╭─ Text block

Little Benefit of Steroid Injection for Rotator Cuff TendinitisCorticosteroid injection (CSI) is used by many physicians in the treatment of rotator cuff tendinitis. The goal is to relieve shoulder pain and improve function. But does it really work?
According to this systematic review of nine other studies, the answer is no. Although CSI may help some patients, the evidence doesn't support its use for most people. By reviewing and comparing the results of nine other studies, the authors present the best available evidence on the use of CSI.
Studies reviewed included random controlled trials (RCTs), a measure of the highest level of evidence. In RCTs, some patients get the treatment and others do not. Injections were made into the subacromial joint. All patients had rotator cuff disease. Results are compared using the same methods of testing and measuring.

╰─
╭─ Records shown

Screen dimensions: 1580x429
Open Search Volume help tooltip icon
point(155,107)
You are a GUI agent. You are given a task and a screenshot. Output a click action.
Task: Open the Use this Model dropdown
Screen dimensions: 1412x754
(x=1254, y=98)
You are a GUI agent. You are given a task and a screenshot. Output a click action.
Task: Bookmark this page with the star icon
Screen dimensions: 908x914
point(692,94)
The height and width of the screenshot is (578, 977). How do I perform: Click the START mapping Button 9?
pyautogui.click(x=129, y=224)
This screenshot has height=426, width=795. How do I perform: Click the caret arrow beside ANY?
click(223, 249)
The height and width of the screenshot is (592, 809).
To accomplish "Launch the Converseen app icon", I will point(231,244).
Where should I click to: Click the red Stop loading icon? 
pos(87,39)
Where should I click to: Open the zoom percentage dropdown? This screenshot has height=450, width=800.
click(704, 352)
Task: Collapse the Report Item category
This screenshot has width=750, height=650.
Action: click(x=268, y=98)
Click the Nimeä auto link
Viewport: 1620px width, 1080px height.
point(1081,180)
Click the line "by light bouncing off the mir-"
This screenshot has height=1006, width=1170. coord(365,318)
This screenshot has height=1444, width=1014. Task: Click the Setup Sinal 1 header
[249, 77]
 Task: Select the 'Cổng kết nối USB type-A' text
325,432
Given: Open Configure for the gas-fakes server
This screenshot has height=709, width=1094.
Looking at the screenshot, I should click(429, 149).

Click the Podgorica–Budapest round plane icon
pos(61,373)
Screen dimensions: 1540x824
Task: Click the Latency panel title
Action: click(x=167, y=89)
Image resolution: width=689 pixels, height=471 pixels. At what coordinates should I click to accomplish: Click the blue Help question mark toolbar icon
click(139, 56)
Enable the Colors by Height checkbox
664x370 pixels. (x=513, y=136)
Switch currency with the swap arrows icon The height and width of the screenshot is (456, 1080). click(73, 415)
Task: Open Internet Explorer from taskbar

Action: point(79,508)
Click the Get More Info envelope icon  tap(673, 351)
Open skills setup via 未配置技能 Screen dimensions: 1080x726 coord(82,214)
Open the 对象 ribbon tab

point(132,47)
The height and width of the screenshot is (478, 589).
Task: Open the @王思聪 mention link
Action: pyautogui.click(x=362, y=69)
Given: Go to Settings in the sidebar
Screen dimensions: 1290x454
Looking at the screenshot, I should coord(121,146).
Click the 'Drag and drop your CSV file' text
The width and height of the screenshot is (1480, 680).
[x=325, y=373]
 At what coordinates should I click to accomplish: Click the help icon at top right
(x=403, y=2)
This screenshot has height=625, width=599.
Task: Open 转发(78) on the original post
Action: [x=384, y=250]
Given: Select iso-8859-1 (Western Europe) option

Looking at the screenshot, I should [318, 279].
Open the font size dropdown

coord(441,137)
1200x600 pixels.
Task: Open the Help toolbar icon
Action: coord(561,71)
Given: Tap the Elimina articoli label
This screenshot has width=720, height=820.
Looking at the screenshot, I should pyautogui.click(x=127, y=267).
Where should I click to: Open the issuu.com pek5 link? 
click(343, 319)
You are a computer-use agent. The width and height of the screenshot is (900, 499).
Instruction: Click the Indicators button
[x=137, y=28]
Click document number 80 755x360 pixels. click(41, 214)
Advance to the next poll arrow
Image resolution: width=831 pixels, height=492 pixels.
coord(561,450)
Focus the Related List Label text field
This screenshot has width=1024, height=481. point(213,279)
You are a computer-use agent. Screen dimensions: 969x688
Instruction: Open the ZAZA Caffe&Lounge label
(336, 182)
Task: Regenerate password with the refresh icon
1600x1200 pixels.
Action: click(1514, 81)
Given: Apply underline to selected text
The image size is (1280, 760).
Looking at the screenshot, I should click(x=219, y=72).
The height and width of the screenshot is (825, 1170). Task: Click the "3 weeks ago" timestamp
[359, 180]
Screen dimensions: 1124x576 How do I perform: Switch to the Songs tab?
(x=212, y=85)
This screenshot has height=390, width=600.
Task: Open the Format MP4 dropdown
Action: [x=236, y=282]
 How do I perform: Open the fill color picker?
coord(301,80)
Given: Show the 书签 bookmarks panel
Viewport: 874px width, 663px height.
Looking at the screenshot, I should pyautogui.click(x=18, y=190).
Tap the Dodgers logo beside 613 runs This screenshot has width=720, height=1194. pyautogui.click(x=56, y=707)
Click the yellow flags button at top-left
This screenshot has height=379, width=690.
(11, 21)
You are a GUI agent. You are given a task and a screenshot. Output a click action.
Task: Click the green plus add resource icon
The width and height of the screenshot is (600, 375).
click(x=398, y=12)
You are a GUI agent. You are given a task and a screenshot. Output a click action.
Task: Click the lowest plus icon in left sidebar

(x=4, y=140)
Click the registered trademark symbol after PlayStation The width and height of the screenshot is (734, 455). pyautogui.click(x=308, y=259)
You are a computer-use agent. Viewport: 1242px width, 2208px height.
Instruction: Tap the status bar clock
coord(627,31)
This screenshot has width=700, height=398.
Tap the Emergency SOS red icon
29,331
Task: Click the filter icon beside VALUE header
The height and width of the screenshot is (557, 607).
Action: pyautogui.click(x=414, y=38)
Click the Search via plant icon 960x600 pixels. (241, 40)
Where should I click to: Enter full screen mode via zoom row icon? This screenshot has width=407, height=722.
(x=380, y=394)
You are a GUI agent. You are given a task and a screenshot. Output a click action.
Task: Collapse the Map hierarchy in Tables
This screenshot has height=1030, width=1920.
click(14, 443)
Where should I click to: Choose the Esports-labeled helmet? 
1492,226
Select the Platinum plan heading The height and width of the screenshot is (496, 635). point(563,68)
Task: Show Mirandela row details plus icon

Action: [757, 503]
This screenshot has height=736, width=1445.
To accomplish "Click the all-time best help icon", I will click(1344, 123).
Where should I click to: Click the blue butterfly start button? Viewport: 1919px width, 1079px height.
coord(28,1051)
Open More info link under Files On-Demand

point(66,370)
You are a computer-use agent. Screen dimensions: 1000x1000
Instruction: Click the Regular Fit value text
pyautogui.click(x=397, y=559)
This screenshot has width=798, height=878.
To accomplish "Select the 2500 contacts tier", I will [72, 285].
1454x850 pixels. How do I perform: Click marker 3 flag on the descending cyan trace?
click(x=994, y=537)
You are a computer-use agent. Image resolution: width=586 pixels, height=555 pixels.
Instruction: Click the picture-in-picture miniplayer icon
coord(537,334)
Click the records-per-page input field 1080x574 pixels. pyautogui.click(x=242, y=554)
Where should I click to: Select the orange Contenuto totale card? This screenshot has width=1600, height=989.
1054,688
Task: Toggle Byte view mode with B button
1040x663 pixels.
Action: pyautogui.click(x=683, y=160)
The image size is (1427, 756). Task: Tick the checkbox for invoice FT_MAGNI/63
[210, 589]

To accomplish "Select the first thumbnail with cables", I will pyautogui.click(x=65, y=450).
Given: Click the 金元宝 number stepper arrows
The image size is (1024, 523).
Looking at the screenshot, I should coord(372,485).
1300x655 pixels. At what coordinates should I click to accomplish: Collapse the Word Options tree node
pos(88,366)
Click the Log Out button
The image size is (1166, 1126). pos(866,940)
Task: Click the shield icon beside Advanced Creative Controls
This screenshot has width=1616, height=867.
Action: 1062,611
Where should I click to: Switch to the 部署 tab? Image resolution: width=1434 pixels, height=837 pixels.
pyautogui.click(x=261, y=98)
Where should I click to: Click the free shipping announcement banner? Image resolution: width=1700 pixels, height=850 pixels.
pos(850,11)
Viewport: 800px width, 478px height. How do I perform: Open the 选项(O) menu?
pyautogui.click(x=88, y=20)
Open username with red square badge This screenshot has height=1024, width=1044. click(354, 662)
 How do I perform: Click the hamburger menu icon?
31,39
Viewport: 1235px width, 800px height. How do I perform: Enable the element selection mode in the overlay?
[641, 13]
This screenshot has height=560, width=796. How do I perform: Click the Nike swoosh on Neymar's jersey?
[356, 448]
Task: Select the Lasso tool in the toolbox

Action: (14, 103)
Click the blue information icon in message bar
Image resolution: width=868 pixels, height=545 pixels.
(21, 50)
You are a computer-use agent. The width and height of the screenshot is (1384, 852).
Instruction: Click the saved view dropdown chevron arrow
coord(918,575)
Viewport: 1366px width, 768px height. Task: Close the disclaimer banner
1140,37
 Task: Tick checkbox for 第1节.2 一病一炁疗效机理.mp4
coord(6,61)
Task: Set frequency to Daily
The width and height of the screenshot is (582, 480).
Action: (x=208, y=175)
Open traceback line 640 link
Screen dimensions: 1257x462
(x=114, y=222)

╰─

● **Work order 1**:
Quote the article on steroid injection for rotator cuff tendinitis word for word, starting with "Little Benefit of" and going on through "it really work?".
● **Work order 2**:
According to the article on steroid injection for rotator cuff tendinitis, where were the injections made?
● **Work order 3**:
Continue the article on steroid injection for rotator cuff tendinitis from where it stops.

● **Task result 1**:
Little Benefit of Steroid Injection for Rotator Cuff TendinitisCorticosteroid injection (CSI) is used by many physicians in the treatment of rotator cuff tendinitis. The goal is to relieve shoulder pain and improve function. But does it really work?

● **Task result 2**:
Into the subacromial joint.

● **Task result 3**:
Overall, there was no difference in pain, motion, or function after CSI. Patients who did experience improvement were no better off than those who didn't when retested three months later.
The authors suggest further study is needed including measuring the accuracy of injections. X-rays or ultrasound could be used to show exactly where the injection goes and to compare the results based on placement of CSI.
Michael C. Koester, MD, ATC, et al. The Efficacy of Subacromial Corticosteroid Injection in the Treatment of Rotator Cuff Disease: A Systematic Review. In Journal of American Orthopaedic Surgeons. January 2007. Vol. 15. No. 1. Pp. 3-11.